▶ [Passage to read]:
------------------------------------------------------------------------

“Yaapies” is how the Australian writer Malcolm Knox referred to South African cricketers in his 2005 novel Adult Book. Some may take exception to this, but it has to be acknowledged that he also manages to sum up very neatly what is wrong not just with our national cricket team, but with the South African psyche as a whole.

Chris, the main character in the novel, has this to say about South African cricketers:

The Yaapies jump around. Busy, punky, athletic. They think they’re like us, but they’re not, not at all. Something in their history makes them tough but insecure, hard on the surface but soft–centred. They fight and fight and never give up, but when you’ve beaten them, there’s something in them that accepts it. As if deep down they’re too guilty to take the last step.

What Knox successfully puts his finger on here is a fundamental lack of collective self belief that continues to prevent South Africans from achieving their full potential. There is plenty of idealism in the nation, abundant skills and resources, many decent people and a still potent core of optimism that comes from our collective success in pulling away from the brink of ruinous civil war. Despite this, there remains an over-arching pall of negativity throughout society that all too often becomes self-fulfilling. This dampens enthusiasm and stifles hope for the future. Real achievements are routinely played down while problems are too often conflated into unmanageable threats.

History is replete with the extraordinary things that can be achieved when a nation, or even an ethnic group, works together with a sense of common purpose. One particularly striking example took place in the latter half of the 19th century, when Japan transformed itself from a quasi-medieval, feudal society into a modern economic and military superpower capable of competing with the most advanced European countries. Japan achieved this not by sacrificing its own traditional culture but rather by harnessing the dynamics of that culture to assimilate what was useful in the rival European culture and to fully exploit this for its own ends. As a result, Japan not only avoided the fate of other non-European societies that failed to adapt fast enough and were consequently swallowed up by predatory colonialists, but even succeeded in becoming an imperial power itself.

One can point to other examples. The remarkable transformation of the land of Israel from a sparsely populated colonial backwater into a thriving modern state in the face of such daunting odds is one. Another is how post-World War I Turkey arose Phoenix-like from the ruins of the Ottoman Empire, spectacularly reversing three centuries of near-constant decline to re-establish itself as a strong, prosperous presence on the world stage.

------------------------------------------------------------------------

▶ [Directions for this task]:
Carry on the piece about South African self-belief from its final sentence.

▶ [Material provided]:
------------------------------------------------------------------------

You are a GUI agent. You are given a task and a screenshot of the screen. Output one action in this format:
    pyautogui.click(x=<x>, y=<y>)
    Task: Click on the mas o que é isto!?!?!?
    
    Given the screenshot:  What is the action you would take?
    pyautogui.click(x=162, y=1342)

------------------------------------------------------------------------

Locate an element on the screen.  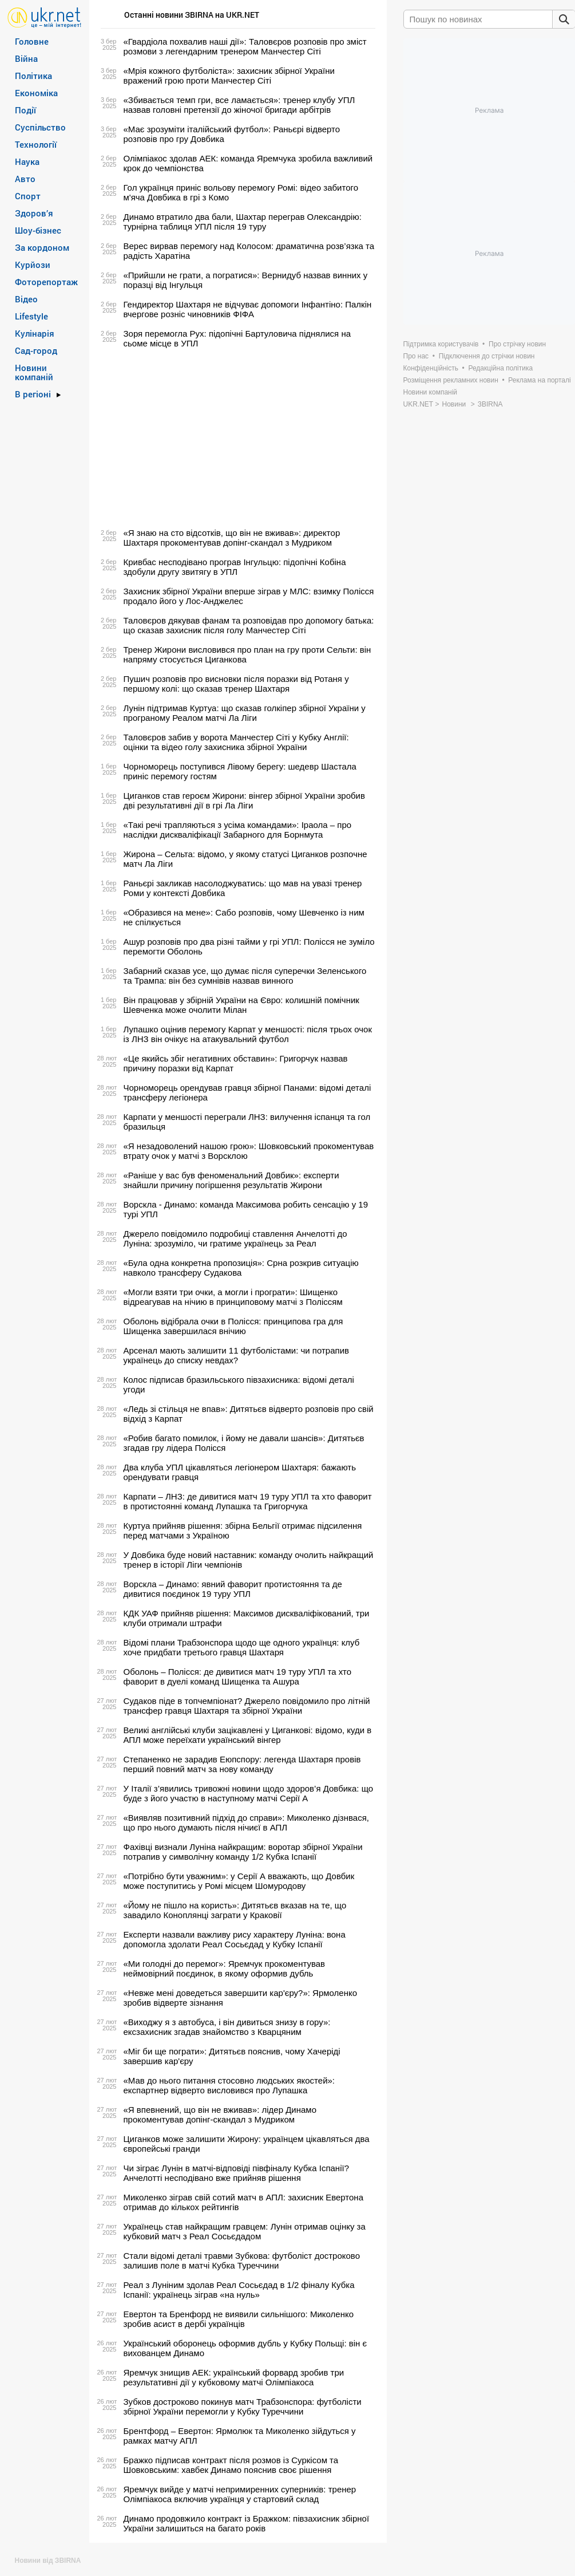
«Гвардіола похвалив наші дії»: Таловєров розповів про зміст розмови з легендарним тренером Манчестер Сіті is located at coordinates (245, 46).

------------------------------------------------------------------------

▶ [Exercise answer]:
There is a striking local parallel we can point to. Inevitably, it has its dark side, yet its underlying lessons are profound. This was the way the Afrikaner community was able to pick itself up by its bootstraps in the aftermath of the Anglo-Boer war through a sustained and impressive series of economic, cultural, educational and political upliftment initiatives.

The extent to which Afrikaners succeeded in transforming themselves has to be admired, whatever reservations one might have with some of the methods employed. A host of organisations and institutions aimed at promoting Afrikaner welfare in every conceivable sphere were launched, particularly during the inter-war years. The Federasie van Afrikaanse Kultuurvereenigings, financial giants like Saambou, Volkskas Bank and Sanlam Insurance, workers’ organisations like Spoorbond and charitable institutions like Reddingsdaad were just a few of these. Inspired by an intense spirit of ethnic solidarity and national pride (something so dramatically illustrated by the 1938 Great Trek Centenary celebrations), Afrikaners confronted head-on, and to a great extent overcame, the problems of poverty, lack of education and skills and political powerlessness that had so bedevilled them in the grim years following the loss of their independence.

Of course, this is not the whole story. Much of these undoubted achievements were marred by the fact that Afrikaner upliftment was in part facilitated by existing racist legislation that accorded special privileges to the white minority while placing unacceptable restrictions on legitimate black aspirations. There were statutory colour bars limiting skilled and most semi-skilled positions in the workplace to whites only, not to mention racially differentiated wage levels, among many other iniquitous laws.

How, therefore, should one evaluate the whole phenomenon?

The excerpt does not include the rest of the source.